One of the more memorable offerings at the recent Chicago International Puppet Theater Festival was the world premiere of Mementos Mori by Manual Cinema, a local group that is moving into the national spotlight. The company’s medium is light and shadow, but to label them a shadow-puppet theatre feels misleading. They use low-tech cardboard cutouts, overhead projectors and high-tech video cameras and sound systems to perform silent animated films frame by frame in real time. A gaggle of actors, puppeteers, technicians, and musicians assembles the show on the spot, mixing a raft of elements and special effects in surprising ways. Chances are you have not seen anything quite like it before.

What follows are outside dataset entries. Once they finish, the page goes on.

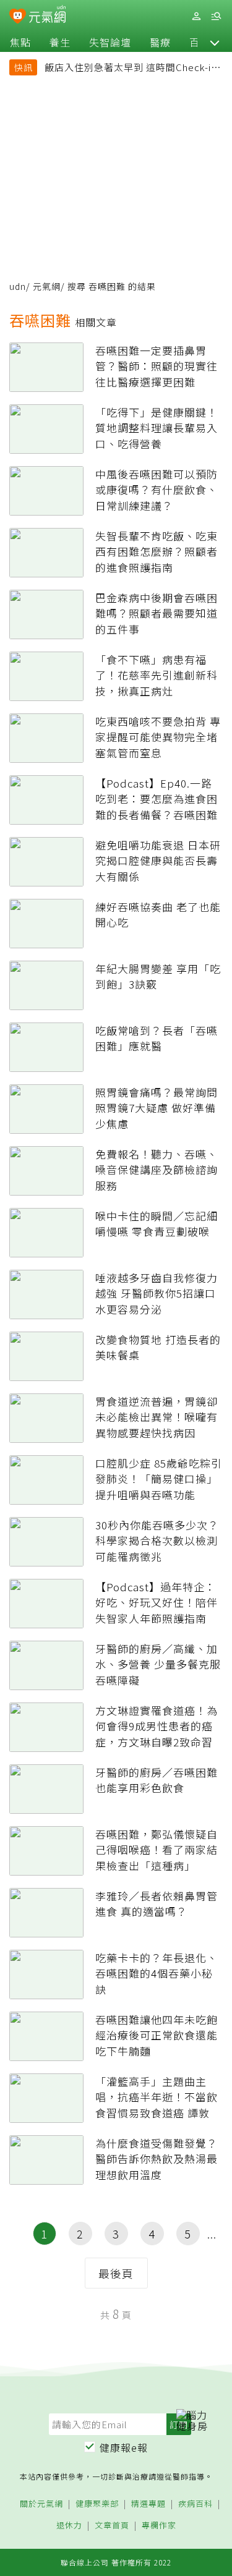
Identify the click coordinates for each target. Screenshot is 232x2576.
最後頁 (116, 2273)
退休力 (69, 2525)
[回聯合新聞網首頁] (17, 17)
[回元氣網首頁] (47, 15)
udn (17, 286)
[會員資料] (196, 16)
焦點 (20, 42)
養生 (60, 42)
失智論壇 (110, 42)
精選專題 (148, 2504)
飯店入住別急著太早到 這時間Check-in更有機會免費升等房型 (131, 69)
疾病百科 (195, 2504)
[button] (215, 42)
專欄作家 (159, 2525)
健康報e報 (124, 2447)
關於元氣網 (41, 2504)
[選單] (215, 16)
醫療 (160, 42)
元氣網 (47, 286)
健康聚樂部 (97, 2504)
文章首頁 (112, 2525)
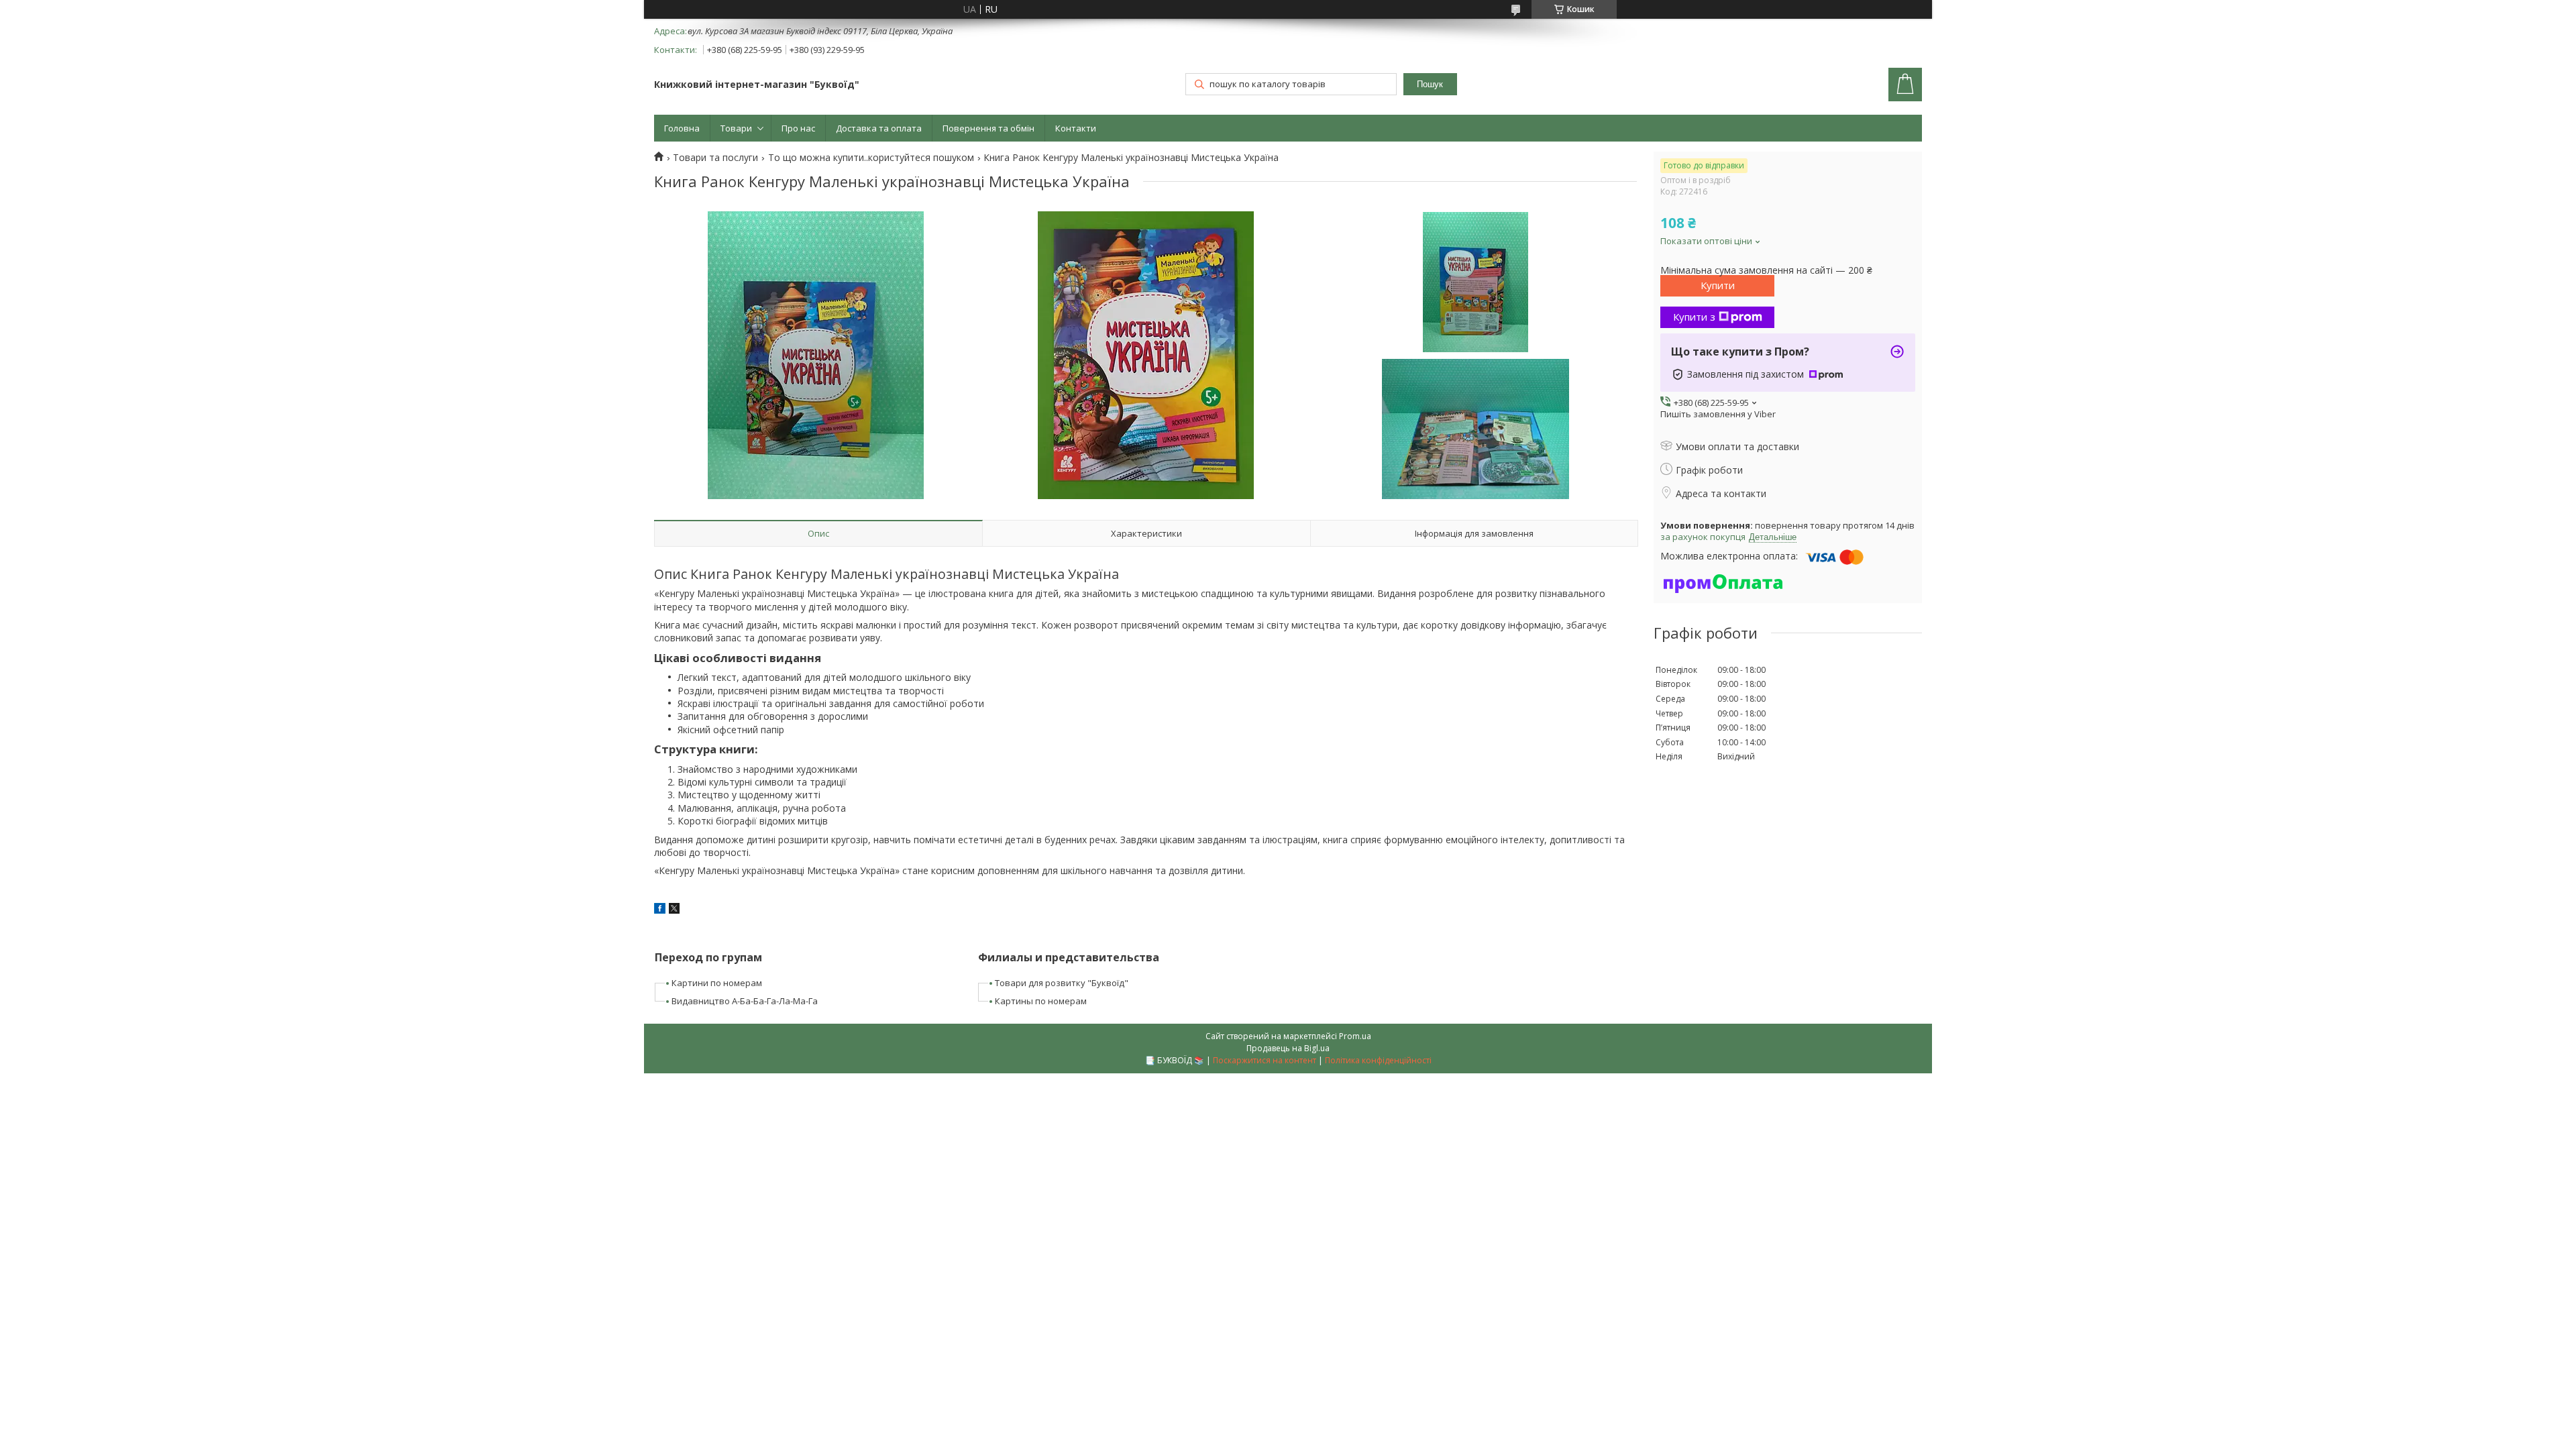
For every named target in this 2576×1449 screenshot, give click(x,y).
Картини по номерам (717, 983)
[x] (674, 910)
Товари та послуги (715, 158)
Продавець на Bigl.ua (1288, 1048)
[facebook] (659, 910)
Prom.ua (1355, 1036)
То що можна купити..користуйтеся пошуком (871, 158)
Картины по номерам (1041, 1001)
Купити (1718, 285)
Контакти (1075, 128)
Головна (682, 128)
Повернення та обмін (988, 128)
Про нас (798, 128)
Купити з (1694, 316)
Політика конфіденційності (1378, 1060)
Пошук (1430, 84)
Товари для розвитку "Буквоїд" (1061, 983)
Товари (736, 128)
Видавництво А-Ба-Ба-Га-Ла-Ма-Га (745, 1001)
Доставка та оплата (879, 128)
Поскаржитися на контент (1264, 1060)
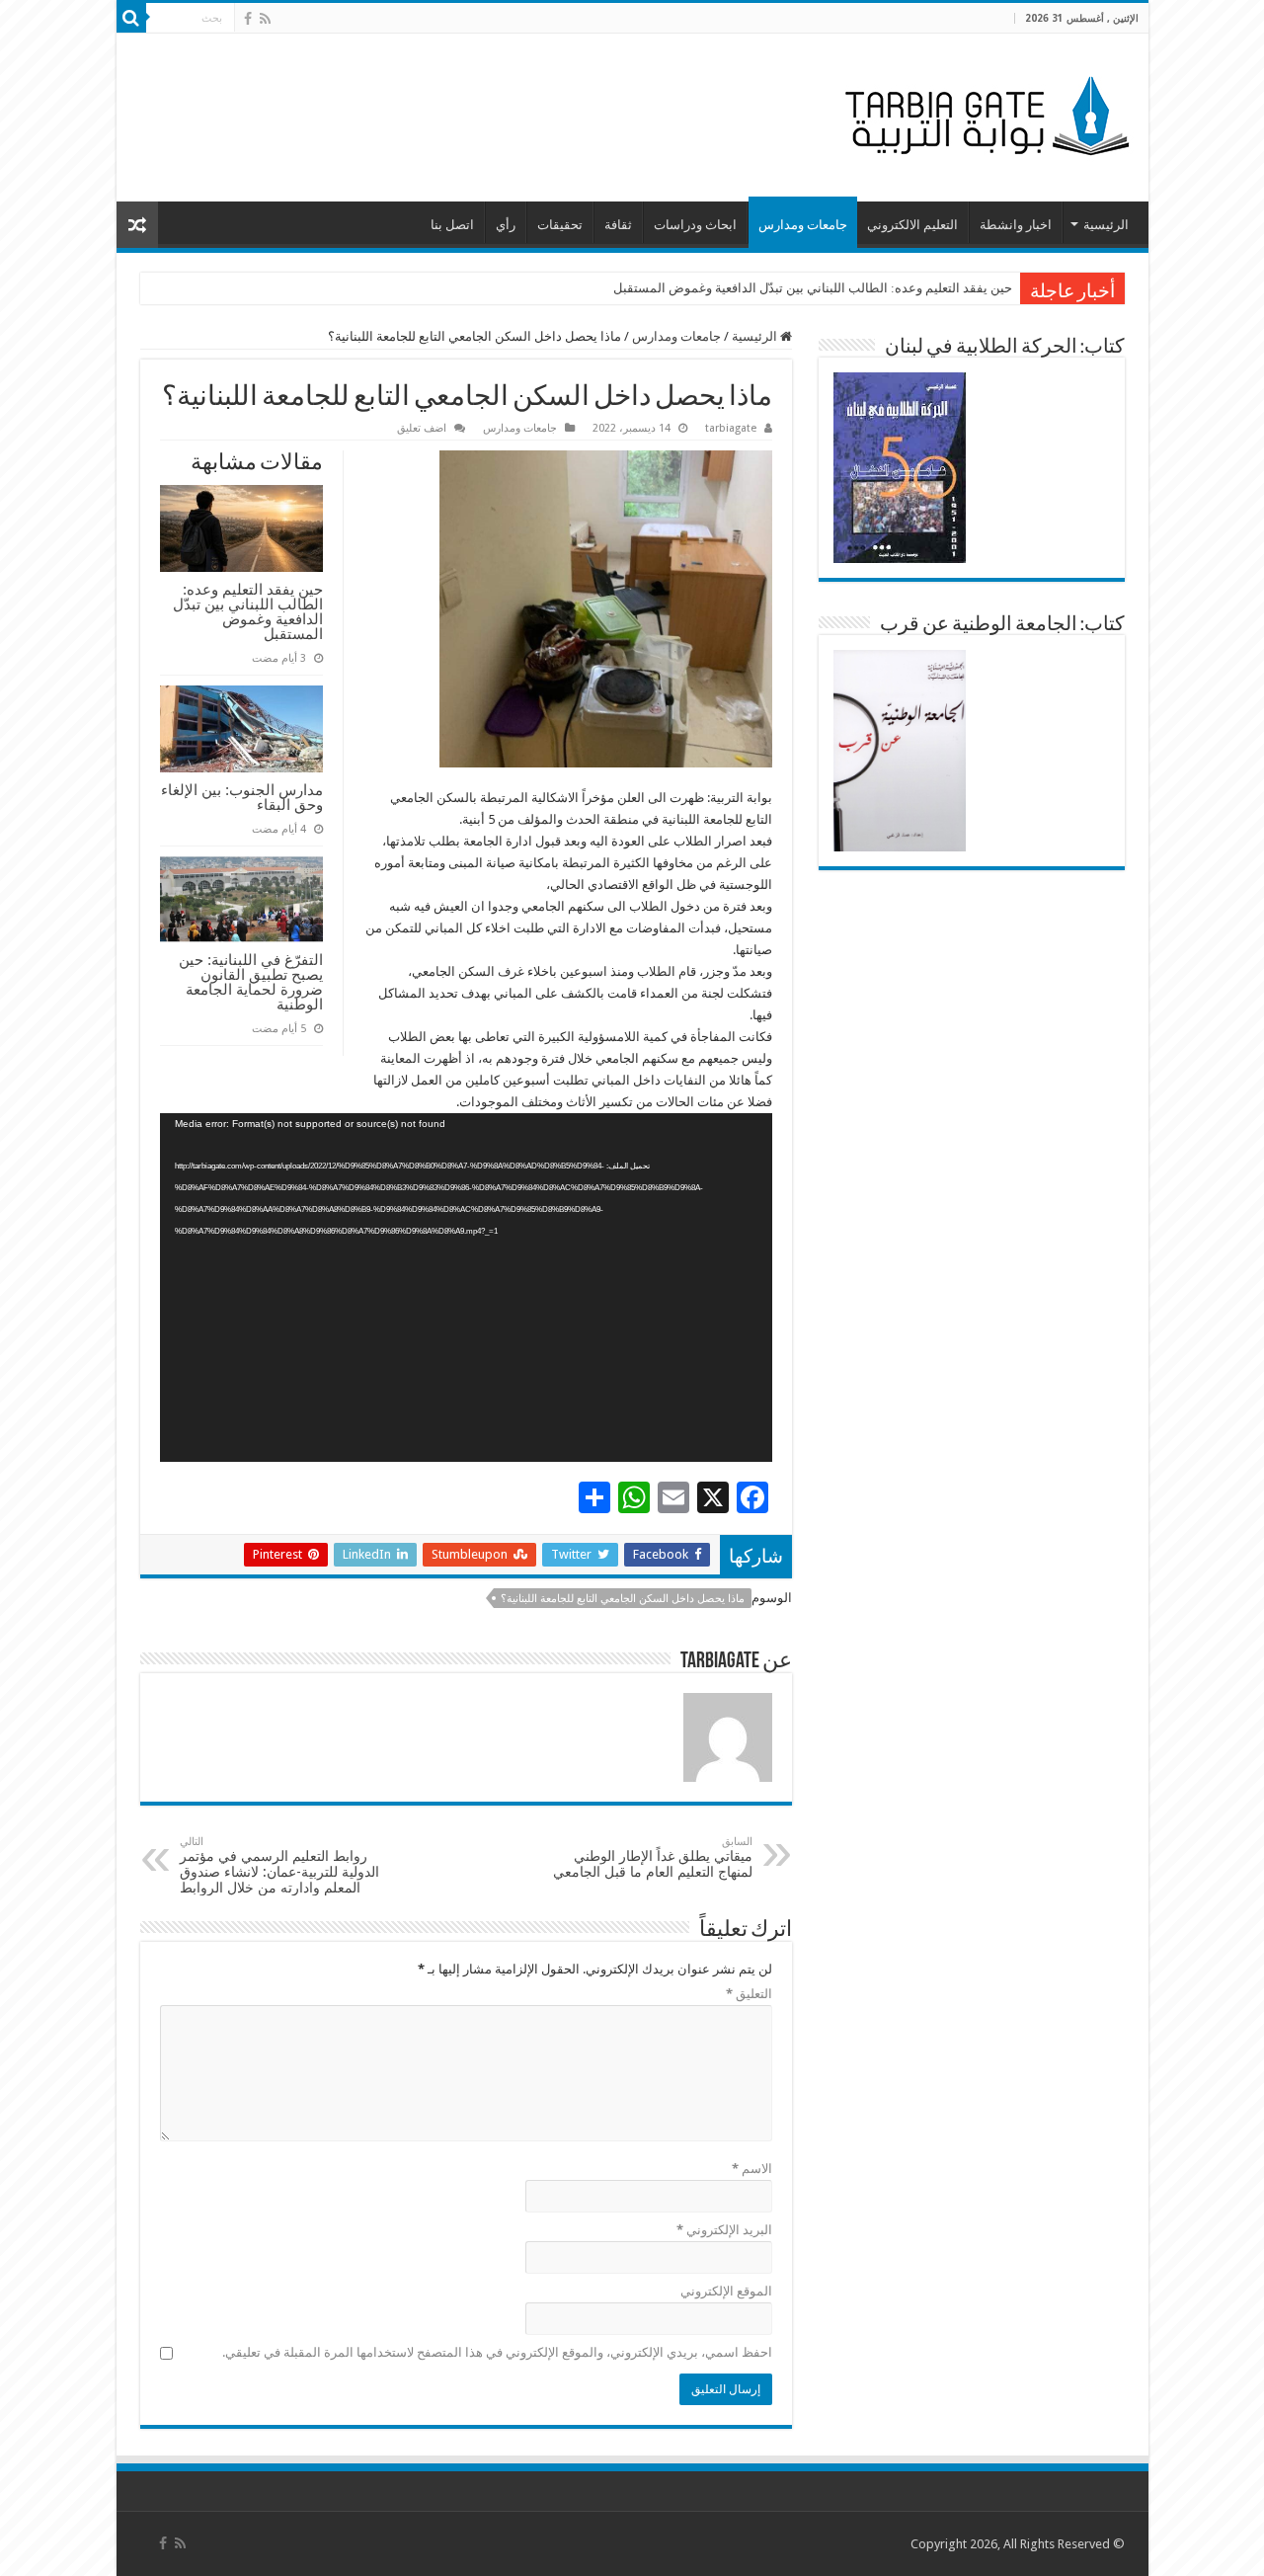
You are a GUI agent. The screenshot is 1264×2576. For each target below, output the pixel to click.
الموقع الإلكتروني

Commissioned by the Museum of Contemporary Art Chicago, Mementos Mori is Manual Cinema’s most ambitious project to date. Amusing and macabre at once, it tells a story about the Angel of Death, presented as a femme fatale, and a little girl with a Game Boy who trade places in a way that threatens to throw off the order of the universe—or at least Los Angeles, where the action takes place. The piece is projected on three screens, two at stage level and one on a master composite screen above. Part of the fun is watching the dance of the performers as they navigate a maze of cables and tech tables, shifting from operating shadow puppets to being silhouetted as puppets themselves.
This is shaping up as a breakout year for Manual Cinema, which was started in 2010 by its five co-artistic directors: Drew Dir, Sarah Fornace, Ben Kauffman, Julia Miller and Kyle Vegter. On the heels of the Mementos Mori premiere, they contributed 10 short videos to an exhibit at the Chicago History Museum on “The Secret Lives of Objects.” In March, they teamed up with the London group Erratica on a video opera based on the 1499 Spanish proto-novel La Celestina, which was presented as a site-specific installation in the Patio from the Castle of Vélez Blanco at the Metropolitan Museum of Art. And Ada Ava, their 2011 piece about septuagenarian twin sisters moving between life and death, runs through July 5 at Manhattan’s 3-Legged Dog Art & Technology Center.
Manual Cinema’s unique and versatile aesthetic has already taken them in a lot of directions, including into music videos and movie trailers. Figuring out which direction matters to them most may be their next big challenge.